Pembro approved for first-line use in MSI-H/dMMR colorectal cancer


 

The US Food and Drug Administration (FDA) has approved pembrolizumab (Keytruda, Merck) for the first-line treatment of patients with unresectable or metastatic microsatellite instability-high (MSI-H) or mismatch repair-deficient (dMMR) colorectal cancer.

This is the first time that an immunotherapy agent has been approved in this setting and as monotherapy, without added chemotherapy.

“Metastatic colorectal cancer is a serious and life-threatening disease with a poor prognosis,” said Richard Pazdur, MD, director of the FDA Oncology Center of Excellence and acting director of the Office of Oncologic Diseases at the FDA Center for Drug Evaluation and Research, in a statement. “Available current therapy with chemotherapy combinations and other biologics are associated with substantial toxicity.”

“Having a nonchemotherapy option available for selected patients is a noteworthy paradigm shift in treatment,” he commented.

Pembrolizumab is a humanized monoclonal antibody that blocks the interaction between PD-1 and its ligands, PD-L1 and PD-L2, and has demonstrated robust antitumor activity and a favorable safety profile in multiple tumor types.
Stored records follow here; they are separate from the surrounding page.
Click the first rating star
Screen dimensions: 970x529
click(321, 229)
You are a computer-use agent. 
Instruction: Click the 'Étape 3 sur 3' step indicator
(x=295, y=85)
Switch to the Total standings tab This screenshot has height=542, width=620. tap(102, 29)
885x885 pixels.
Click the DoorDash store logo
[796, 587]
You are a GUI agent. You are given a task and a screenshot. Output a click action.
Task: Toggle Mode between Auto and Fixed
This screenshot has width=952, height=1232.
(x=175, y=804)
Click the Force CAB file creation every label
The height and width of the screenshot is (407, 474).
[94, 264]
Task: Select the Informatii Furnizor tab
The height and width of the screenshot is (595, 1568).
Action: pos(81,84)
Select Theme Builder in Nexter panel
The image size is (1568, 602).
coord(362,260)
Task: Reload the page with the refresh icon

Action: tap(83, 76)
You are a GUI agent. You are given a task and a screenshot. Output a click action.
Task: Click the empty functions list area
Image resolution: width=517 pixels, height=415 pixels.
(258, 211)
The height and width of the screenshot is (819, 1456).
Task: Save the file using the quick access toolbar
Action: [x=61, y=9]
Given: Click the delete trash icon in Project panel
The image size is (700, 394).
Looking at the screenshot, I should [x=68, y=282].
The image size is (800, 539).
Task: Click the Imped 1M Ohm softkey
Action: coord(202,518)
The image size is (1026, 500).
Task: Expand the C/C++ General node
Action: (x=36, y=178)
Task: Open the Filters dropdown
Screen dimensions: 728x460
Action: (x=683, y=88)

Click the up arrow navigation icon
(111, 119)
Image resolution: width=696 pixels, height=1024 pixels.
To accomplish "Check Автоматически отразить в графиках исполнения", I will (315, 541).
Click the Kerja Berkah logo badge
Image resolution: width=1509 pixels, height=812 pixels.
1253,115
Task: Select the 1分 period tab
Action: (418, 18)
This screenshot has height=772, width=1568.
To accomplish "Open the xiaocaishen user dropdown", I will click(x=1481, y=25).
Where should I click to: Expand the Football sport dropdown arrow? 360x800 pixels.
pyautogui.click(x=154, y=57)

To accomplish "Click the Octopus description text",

The current approval is based on data from the multicenter, randomized KEYNOTE-177 trial, which found that pembrolizumab more than doubled median progression-free survival (PFS) compared with chemotherapy, the current standard of care. The study results were presented earlier this year at the American Society of Clinical Oncology (ASCO) virtual scientific program, as reported by Medscape Medical News. In a commentary about that study, David Kerr, MD, professor of cancer medicine at the Oxford Cancer Centre, UK, said: “We know that MSI-H/dMMR tumors occur in only 4% or 5% of all patients in the advanced setting. Nevertheless, for that small but important subgroup, we now have a well-tolerated new treatment.”

New standard of care

The KEYNOTE-177 trial involved 307 patients with previously untreated unresectable or metastatic MSI-H or dMMR colorectal cancer. They were randomized to receive either pembrolizumab at 200 mg every 3 weeks for up to 35 cycles (n = 153) or to the investigators’ choice of chemotherapy (n = 154).

Chemotherapy regimens were modified FOLFOX (5-fluorouracil, leucovorin, oxaliplatin) used alone or in combination with either bevacizumab or cetuximab, or FOLFIRI (leucovorin, fluorouracil, irinotecan) alone or in combination with either bevacizumab or cetuximab.

Crossover from the chemotherapy arm to immunotherapy was permitted for up to 35 cycles if the patient experienced disease progression confirmed by central review.

The primary endpoints were PFS and overall survival, and the trial would be considered successful if either primary endpoint was met.

Treatment with pembrolizumab monotherapy significantly reduced the risk of disease progression or death by 40% (HR, 0.60; 95% CI, 0.45 - 0.80; P = .0004), with a median PFS of 16.5 months versus 8.2 months for chemotherapy. At the time of the PFS analysis, overall survival data were not yet mature (66% of the required number of events for final analysis).

The overall response rate with pembrolizumab was 44%, with a complete response achieved in 11% of patients and a partial response rate of 33%. For the chemotherapy arm, the overall response rate was 33%, with a complete response rate of 4% and a partial response rate of 29%.

The median duration of response was not reached in the pembrolizumab arm versus 10.6 months with chemotherapy.

“In the past, no medical treatment has shown such difference in terms of improvement of PFS in metastatic colorectal cancer,” said study investigator Thierry André, MD, of Hôpital Saint Antoine in Paris, France, at a press briefing held prior to the presentation at the ASCO meeting.

At that time, Michael J. Overman, MD, of the University of Texas MD Anderson Cancer Center in Houston, told Medscape Medical News that “I think this is setting a new standard of care.”

Grade 3 or greater treatment-related adverse events occurred in 22% of patients on pembrolizumab and 66% on chemotherapy.

Immune-mediated adverse events and infusion reactions were more common with pembrolizumab than chemotherapy (31% and 13%, respectively). Adverse events that were common with chemotherapy included gastrointestinal events, fatigue, neutropenia, and peripheral sensory neuropathy.

This article first appeared on Medscape.com.